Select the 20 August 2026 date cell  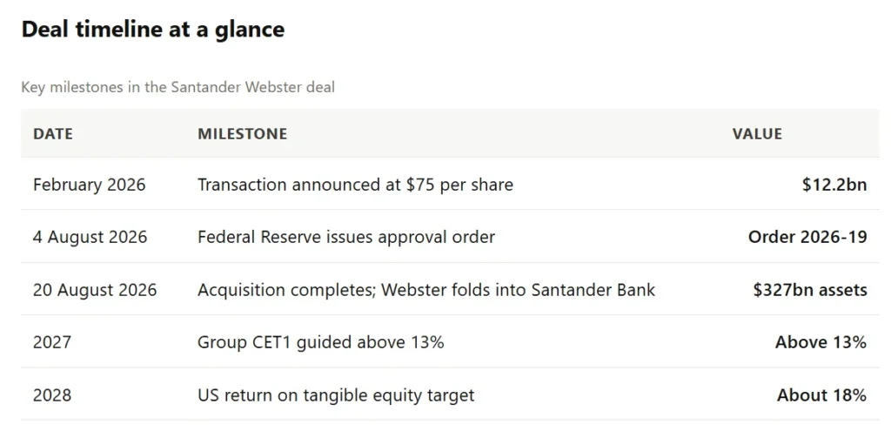(95, 290)
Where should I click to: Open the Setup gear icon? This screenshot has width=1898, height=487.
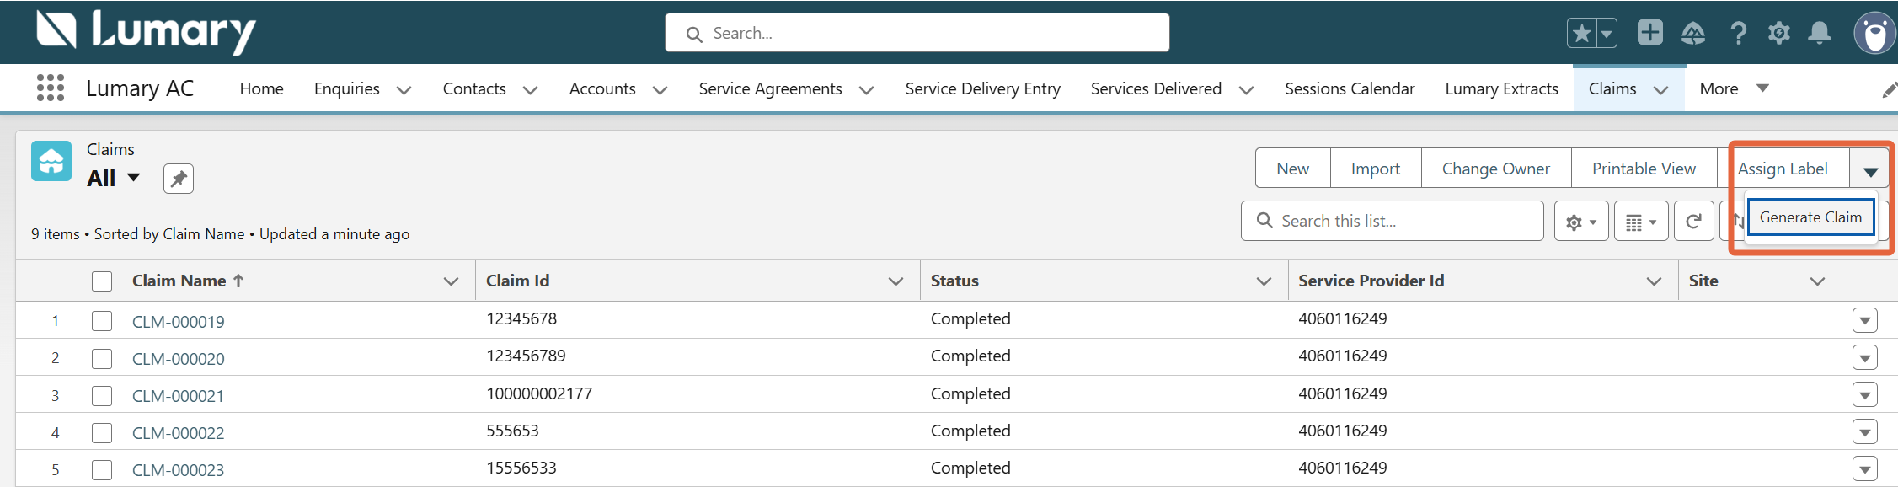pyautogui.click(x=1778, y=34)
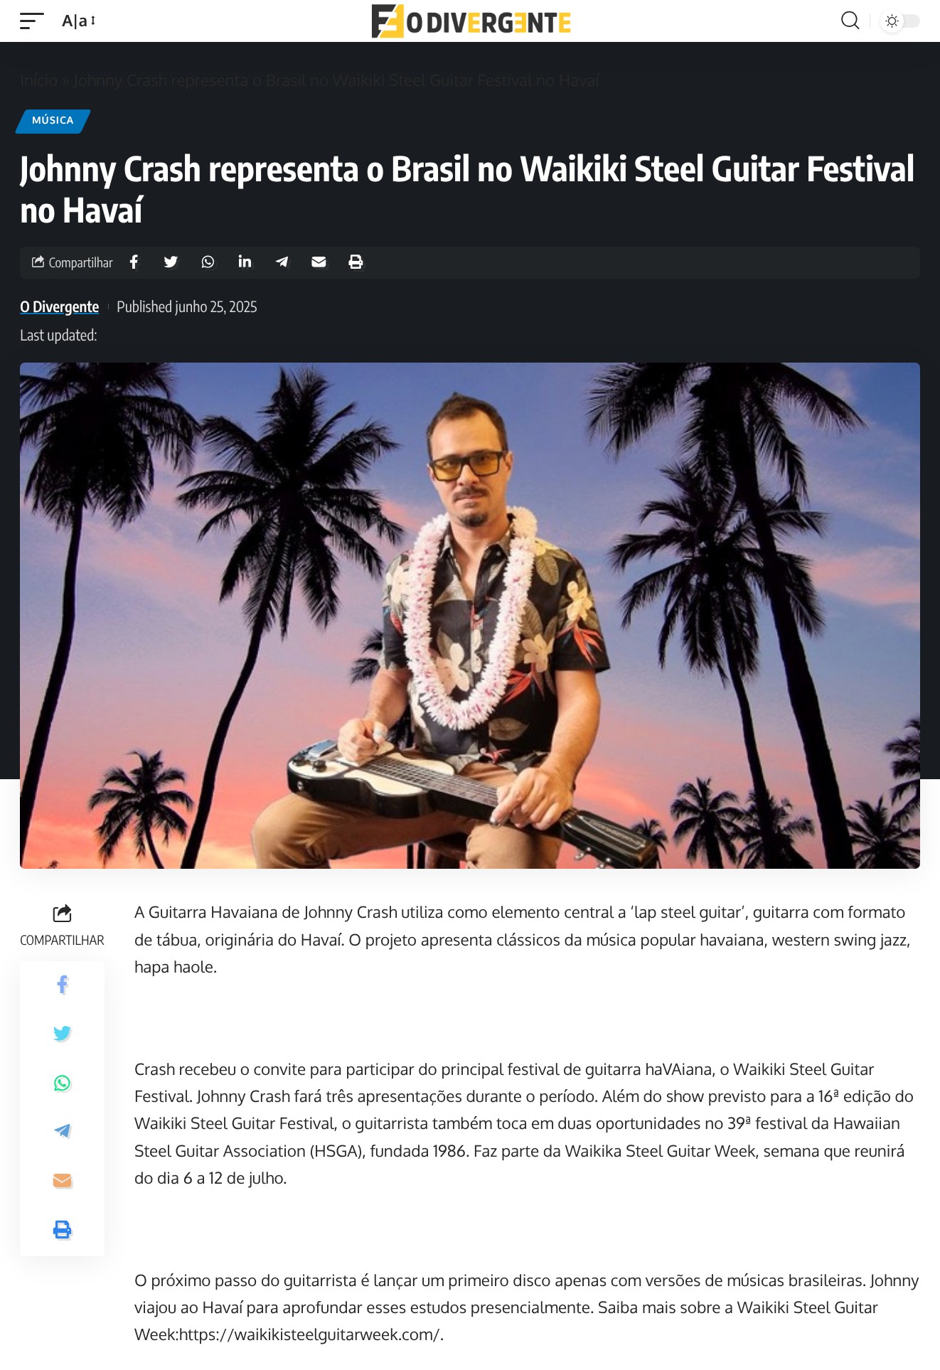Image resolution: width=940 pixels, height=1370 pixels.
Task: Click the Johnny Crash featured image
Action: point(470,616)
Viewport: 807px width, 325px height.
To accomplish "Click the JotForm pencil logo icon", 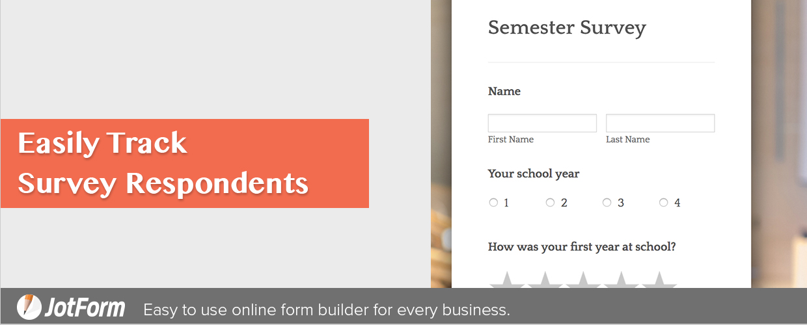I will pyautogui.click(x=29, y=307).
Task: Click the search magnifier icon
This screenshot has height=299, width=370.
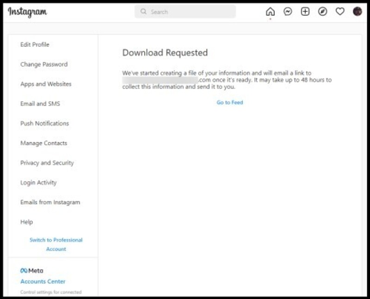Action: coord(143,12)
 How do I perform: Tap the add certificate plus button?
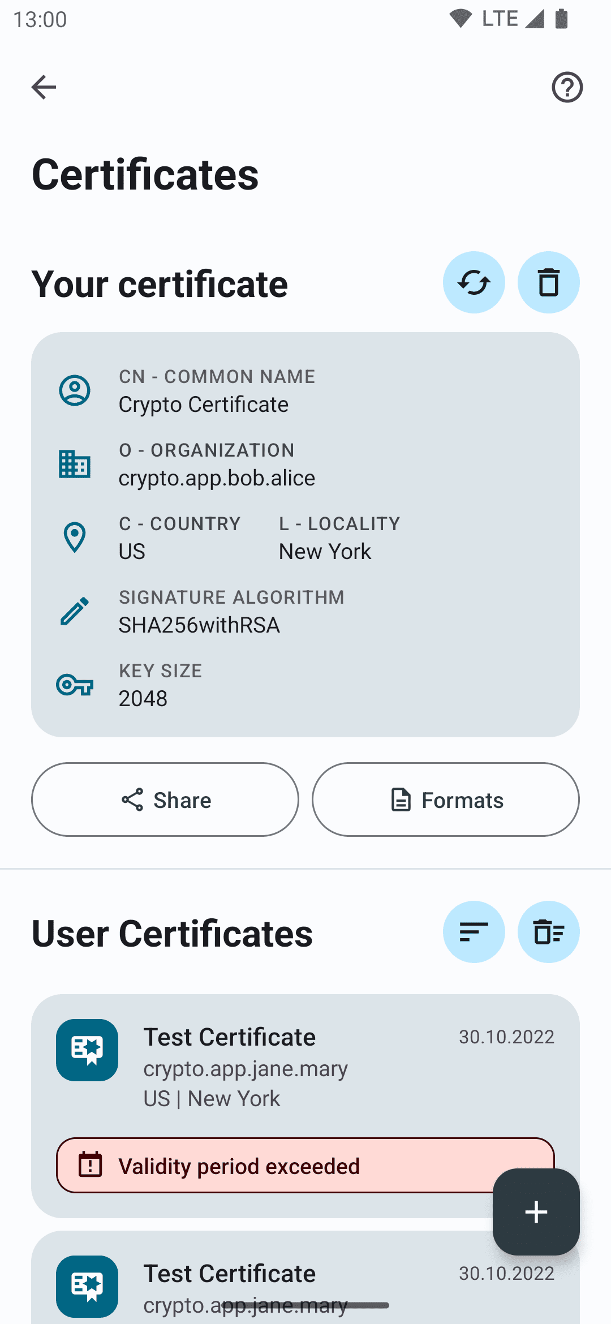[536, 1211]
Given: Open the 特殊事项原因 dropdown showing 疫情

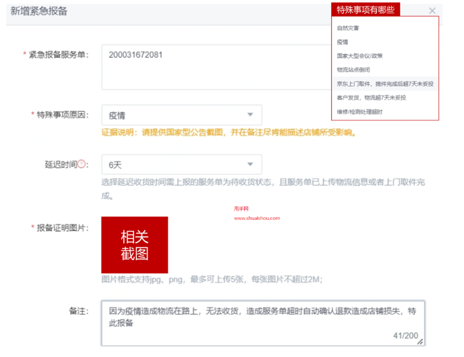Looking at the screenshot, I should click(182, 115).
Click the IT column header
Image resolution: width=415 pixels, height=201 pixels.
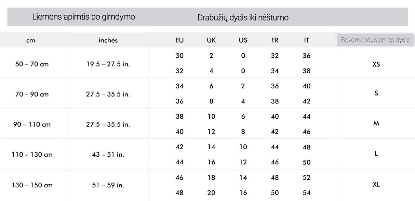307,40
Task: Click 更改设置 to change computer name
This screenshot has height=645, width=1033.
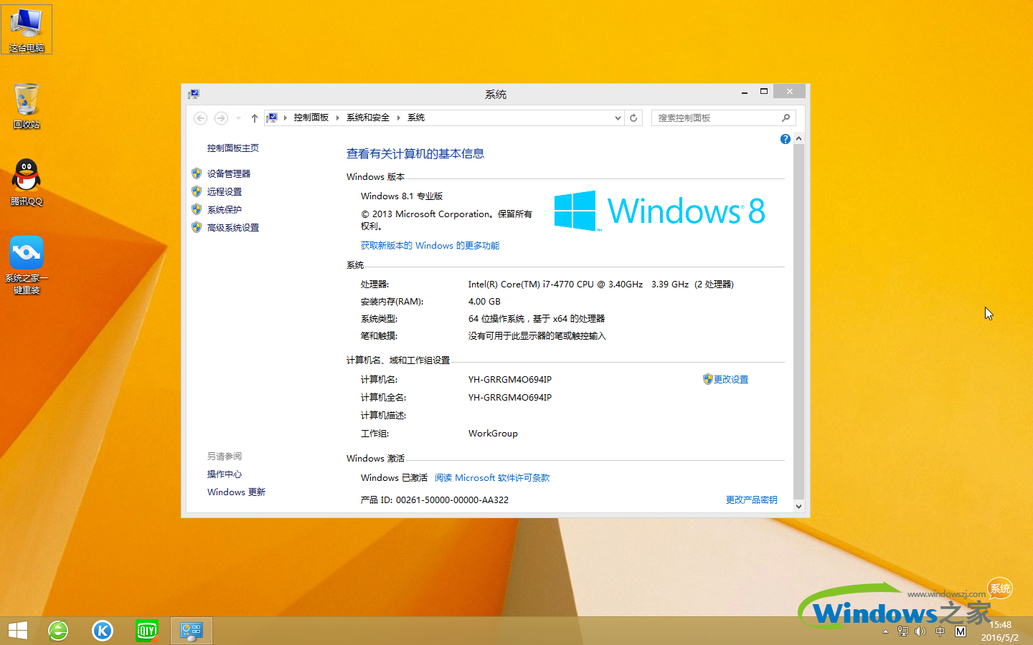Action: click(x=731, y=379)
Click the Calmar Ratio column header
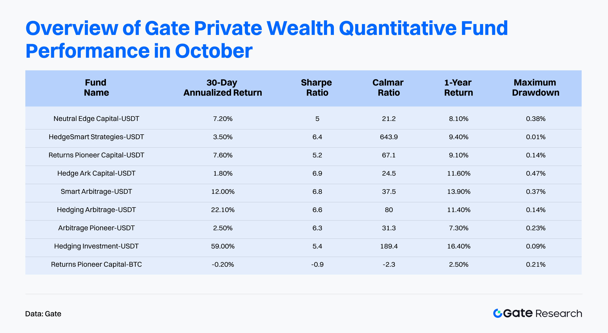 click(388, 88)
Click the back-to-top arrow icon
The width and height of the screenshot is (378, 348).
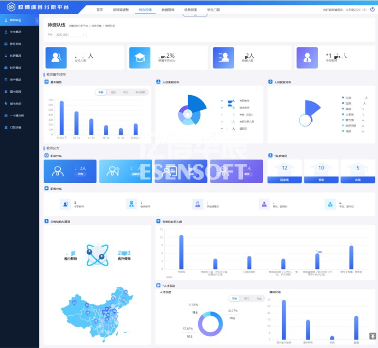click(x=372, y=336)
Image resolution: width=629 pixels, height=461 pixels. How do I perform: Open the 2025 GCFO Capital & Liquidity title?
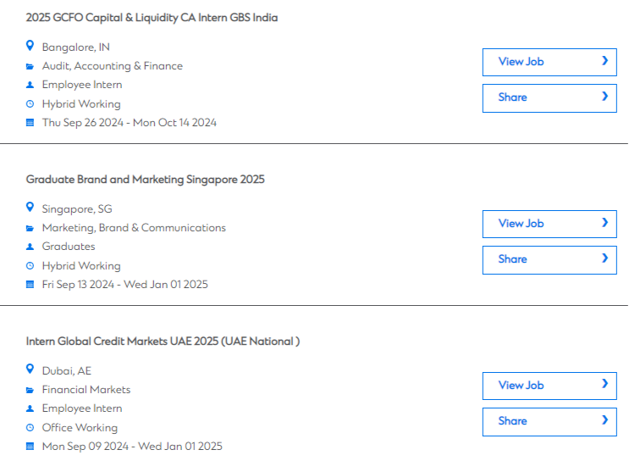pyautogui.click(x=152, y=18)
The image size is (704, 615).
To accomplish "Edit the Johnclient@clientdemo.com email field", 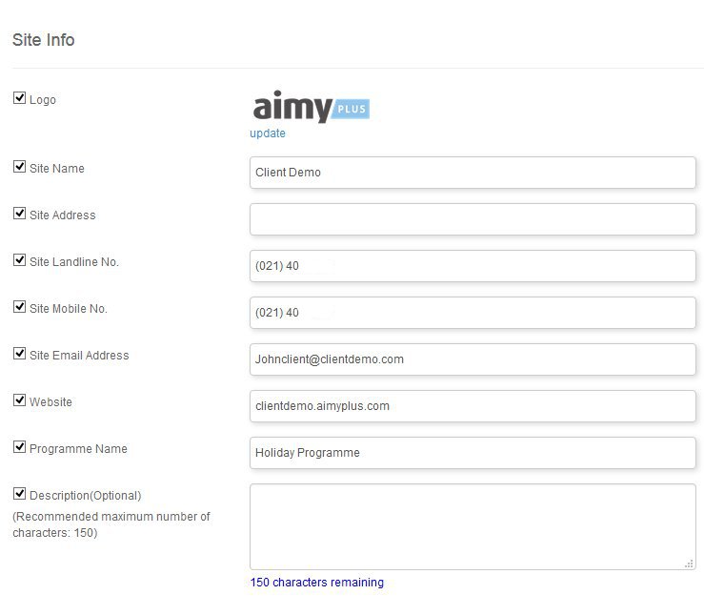I will 473,359.
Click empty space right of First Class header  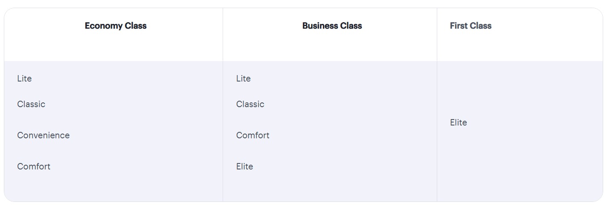click(546, 26)
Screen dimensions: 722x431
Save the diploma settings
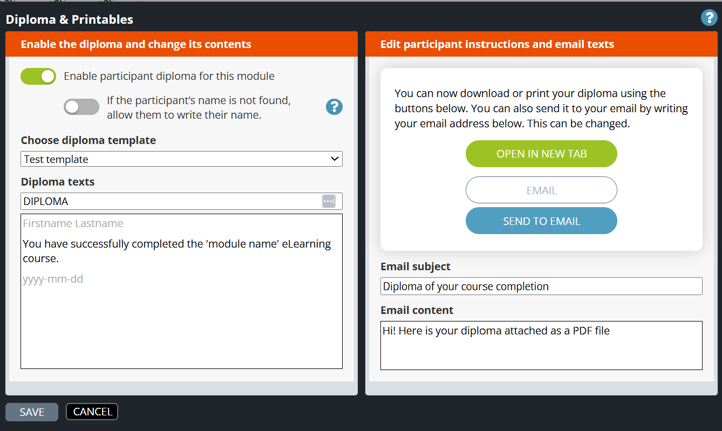(x=32, y=412)
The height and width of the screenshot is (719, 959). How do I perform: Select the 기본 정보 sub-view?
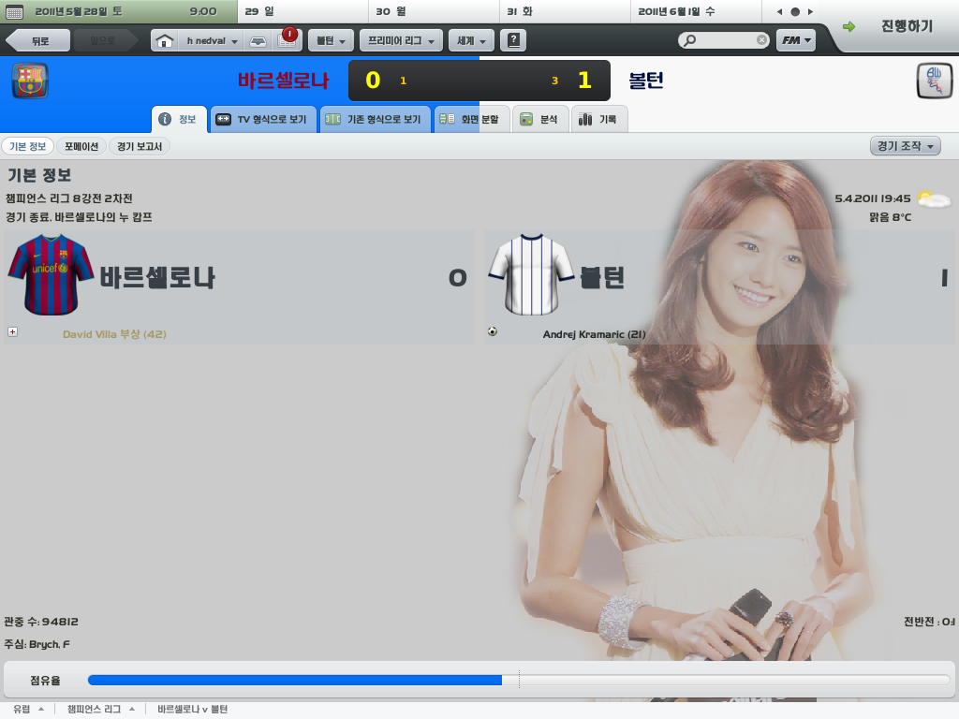[x=27, y=146]
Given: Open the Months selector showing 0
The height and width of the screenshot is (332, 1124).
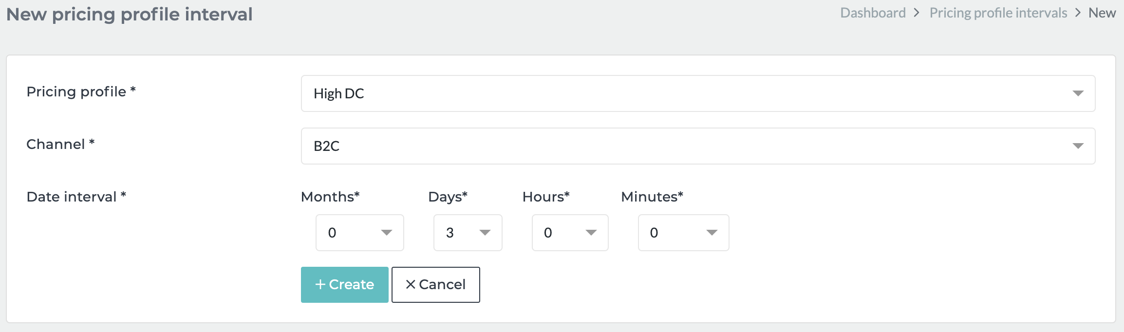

--------------------

◆ Task directions: Beginning at the line that contains "Save the diploma settings", transcribe it and every later line through the last line of the data above, exactly, and drop the pictures.

◆ Written response:
Save the diploma settings
(x=32, y=412)
The height and width of the screenshot is (719, 959). How do I perform: Select the 기본 정보 sub-view?
[x=27, y=146]
Given: Open the Months selector showing 0
The height and width of the screenshot is (332, 1124).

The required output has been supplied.